▶ _What you should do_
Filter the data below, keeping only lines that contain "accomplish".

Entries taken from a collection:
[Start of section]
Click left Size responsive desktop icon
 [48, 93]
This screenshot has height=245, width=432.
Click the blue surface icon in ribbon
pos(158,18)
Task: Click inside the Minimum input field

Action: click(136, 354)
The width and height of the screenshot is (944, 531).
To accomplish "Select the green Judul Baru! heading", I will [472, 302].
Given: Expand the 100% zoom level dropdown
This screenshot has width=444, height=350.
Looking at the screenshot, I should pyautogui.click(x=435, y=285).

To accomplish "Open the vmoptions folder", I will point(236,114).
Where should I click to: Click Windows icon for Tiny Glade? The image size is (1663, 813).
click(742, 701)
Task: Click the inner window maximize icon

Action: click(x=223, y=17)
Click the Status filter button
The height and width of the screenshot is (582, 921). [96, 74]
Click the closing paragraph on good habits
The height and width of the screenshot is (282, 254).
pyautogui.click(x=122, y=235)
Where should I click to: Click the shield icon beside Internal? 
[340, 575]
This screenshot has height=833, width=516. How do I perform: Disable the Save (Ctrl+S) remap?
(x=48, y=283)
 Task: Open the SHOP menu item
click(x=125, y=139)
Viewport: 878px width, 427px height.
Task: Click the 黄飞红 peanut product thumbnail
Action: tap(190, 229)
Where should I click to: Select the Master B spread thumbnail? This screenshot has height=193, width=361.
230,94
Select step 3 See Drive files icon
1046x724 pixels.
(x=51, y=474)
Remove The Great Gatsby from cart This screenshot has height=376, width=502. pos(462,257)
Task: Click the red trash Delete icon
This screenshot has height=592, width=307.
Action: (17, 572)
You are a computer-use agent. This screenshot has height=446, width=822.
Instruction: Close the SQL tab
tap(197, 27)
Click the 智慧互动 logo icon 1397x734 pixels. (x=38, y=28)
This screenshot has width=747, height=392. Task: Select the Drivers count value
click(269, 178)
[End of section]
▶ _Response_
To accomplish "Select the green Judul Baru! heading", I will [472, 302].
To accomplish "Open the vmoptions folder", I will point(236,114).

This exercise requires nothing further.